La DARES indique tout d’abord qu’en moyenne, 58,4% des négociations d’entreprises s’effectuent sous la présence d’au moins un membre du CSE. Mais cette participation décroit à mesure de l’augmentation des effectifs dans les entreprises en question : si elle implique dans 68,3% les entreprises de 10 à 49 salariés, ce chiffre n’atteint plus que 26,6% des structures recensant 500 salariés ou plus. La raison en est la présence de délégués syndicaux.

L’analyse détaille ensuite les thèmes prédominants des échanges hors négociation collective, tels que les réunions. La santé/sécurité/conditions de travail arrivent très nettement en tête, sujet cité à 69,3%. Suivent la stratégie économique et financière de l’entreprise (50,1%), la politique sociale de l’entreprise (49,5%), les œuvres sociales et culturelles (42,9%) et les cas individuels (39,8%).
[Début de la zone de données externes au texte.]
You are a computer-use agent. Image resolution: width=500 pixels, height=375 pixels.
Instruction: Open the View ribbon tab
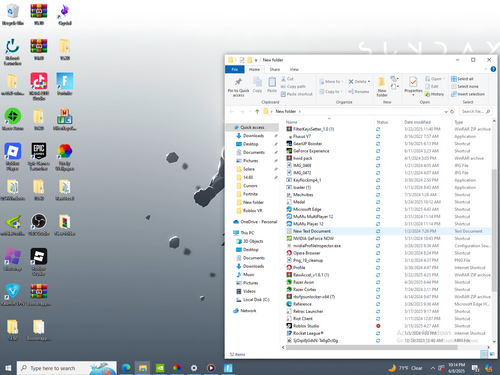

L’enquête se penche également sur l’usage de la visio-conférence en matière de dialogue social. Là encore, cette utilisation croît en fonction de la taille de l’entreprise : si elle ne concerne que 28,2% des structures de 10 à 50 salariés, elle passe à 55,5% dans celles de 100 à 299 salariés et 83,1% dans celles de 500 salariés ou plus.

Enfin, il apparait clairement que malgré son caractère obligatoire, la mise en place d’une BDESE n’est toujours pas systématique. Bien que 82,7% des entreprises de 300 à 499 salariés et 83,1% de celles recensant 500 salariés ou plus en soient dotées, seules 34% de l’ensemble des entreprises pourvues d’un CSE l’ont instaurée. Un chiffre qui descend même à 28,2% dans les structures de 10 à 49 salariés.

Les chiffres énoncés par l’étude datant de 2021, il sera intéressant de suivre leur évolution au fil des analyses futures. Mais pour rappel, FO s’oppose toujours aux ordonnances Macron ayant conduit à la fusion des instances représentatives du personnel, tout particulièrement en ce qui concerne la disparition des CHSCT.